One paper, published in the latest issue of the journal Nature, discussed the discovery of a microbe living deep within the Earth in conditions that resemble those below the surface of Mars.

The microbe, found 200 meters below the surface in the mountains of Idaho, are completely cut off from the Earth's ecosystem, thriving in conditions like those on the early Earth, and perhaps within Mars or other worlds.

"The microbial community we found in Idaho is unlike any previously described on Earth," said Derek Lovley, head of the microbiology department at the University of Massachusetts, Amherst, and one of the authors of the Nature paper. "This is as close as we have come to finding life on Earth under geological conditions most like those expected below the surface of Mars."

Unlike other subterranean life, which survives on organic material carried underground by groundwater seepage, the microbes discovered in Idaho instead exist by combining hydrogen and carbon dioxide gasses dissolved in water to produce methane, releasing energy needed to sustain life. The microbes don't require organic carbon or sunlight to survive.

Such "Archaean" microbes were likely commonplace on the Earth early in its history, when hydrogen was commonplace but other organic compounds were not. The existence of the microbes also raises the possibility that such life forms could exist on other worlds, in similar conditions.

"On Mars and other planets or moons in our solar system on which life might exist, liquid water is only available below the surface where there is no sunlight," said Lovley. "So, if there is life, it must sustain itself with alternative energy sources. This study demonstrates, for the first time, that certain microorganisms can thrive in the absence of sunlight by using hydrogen gas released from deep in the Earth's surface as their energy source."

Mars is the most likely world in the solar system, other than the Earth, where life could have taken root and might still exist today.
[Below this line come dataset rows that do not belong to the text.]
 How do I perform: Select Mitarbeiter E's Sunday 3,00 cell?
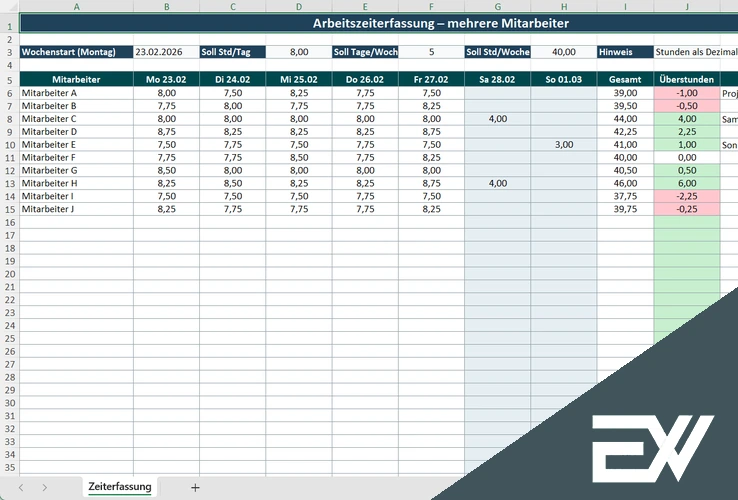point(564,144)
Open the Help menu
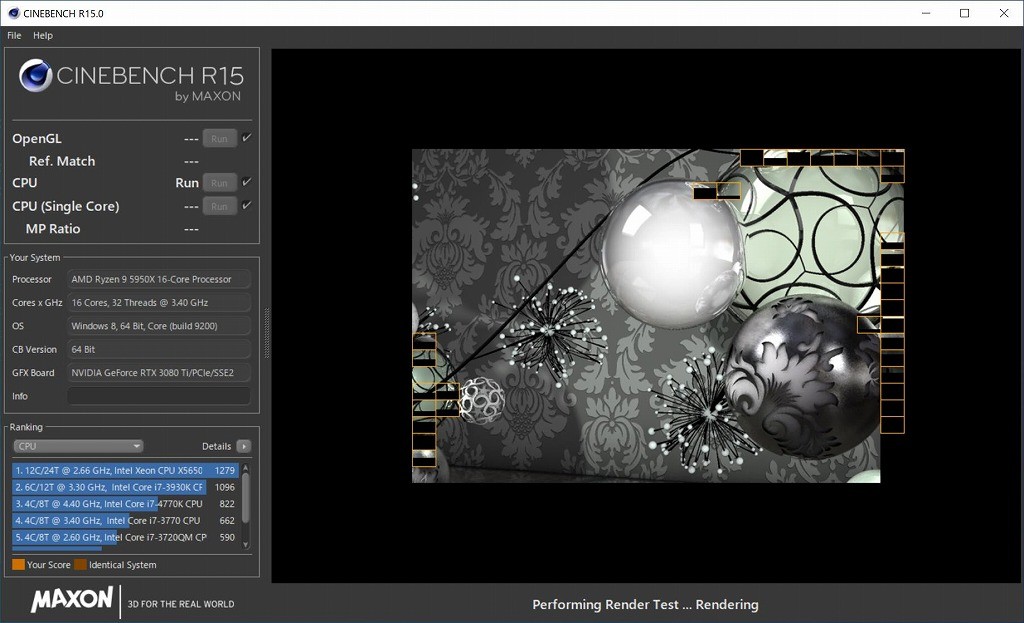 [x=43, y=35]
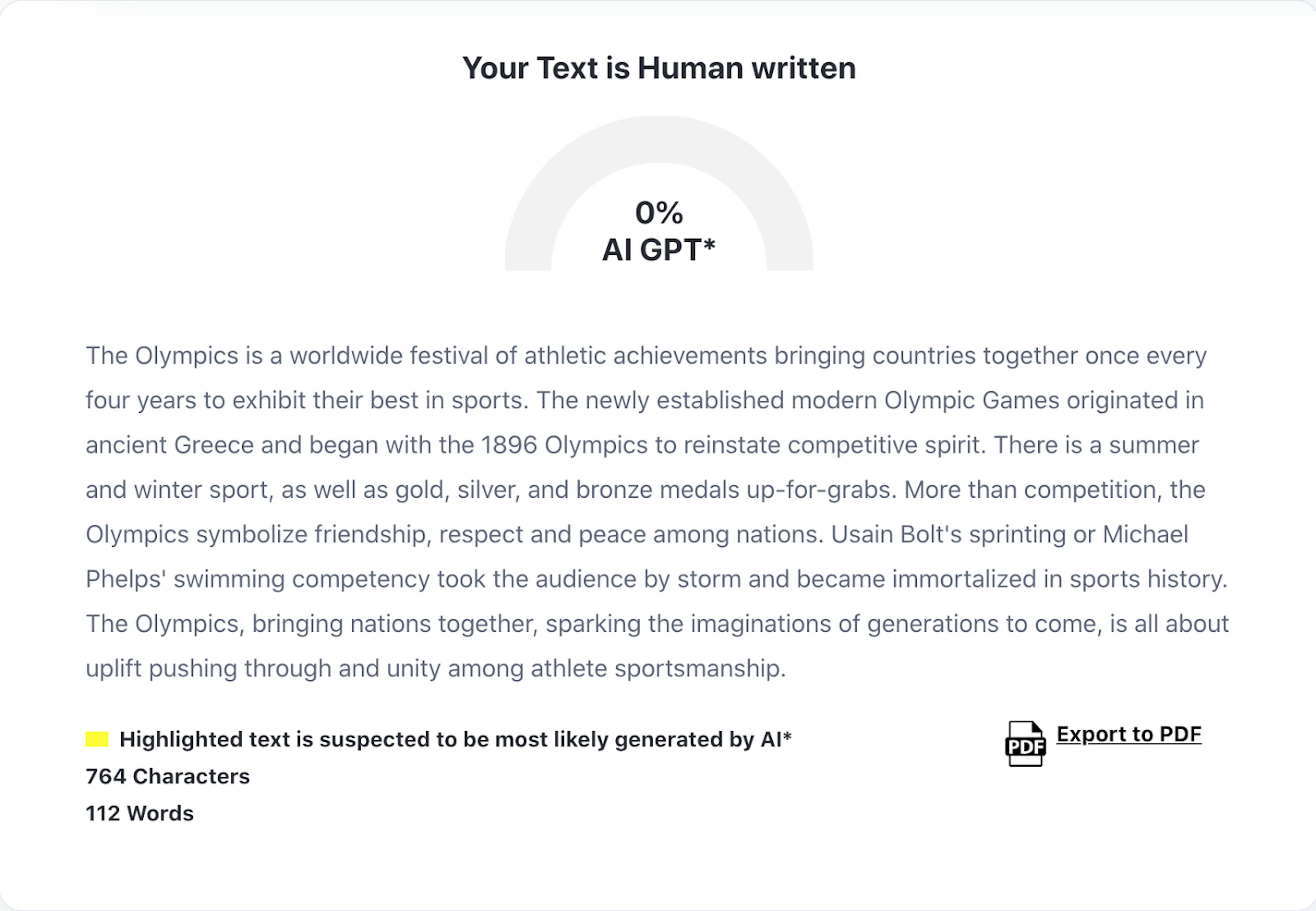Click the word 'Phelps'' in the paragraph

pyautogui.click(x=126, y=579)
One controversial piece of evidence for past life on Mars were carbonates found in Martian meteorite ALH84001, first reported over five years ago. However, a separate paper published in Nature suggests that those carbonates may not have an organic origin.
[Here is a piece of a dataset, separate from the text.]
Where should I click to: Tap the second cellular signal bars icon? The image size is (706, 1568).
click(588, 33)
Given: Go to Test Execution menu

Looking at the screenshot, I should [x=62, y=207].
Studies by European astronomers, using ESA's Infrared Space Observatory, have turned up evidence of carbonates in two nebulae formed by dying stars. Those carbonates, astronomers say, could not be formed by water, as scientists previously believed was the only way to create them.

"The amount of carbonates we find is equivalent to at least 30 Earth masses, far too large to be the relic of a hypothetical planetary system present before the star became a planetary nebula," said Ciska Kemper of the University of Amsterdam. "On the other hand, the age of the dust shell in the nebula is about ten thousand years, which is too short for a new planetary system to form."

This implies that the carbonates were formed by another method, although scientists haven't determined what that could be. It does mean that the existence of carbonates is alone not evidence of water, so the discovery of carbonates in a meteorite does not mean that it has been exposed to water, as was assumed for ALH84001. It may also mean that earlier beliefs that liquid water was available within 20 million years of the solar system's formation, based on the discovery of carbonates in other meteorites, may have to be reexamined.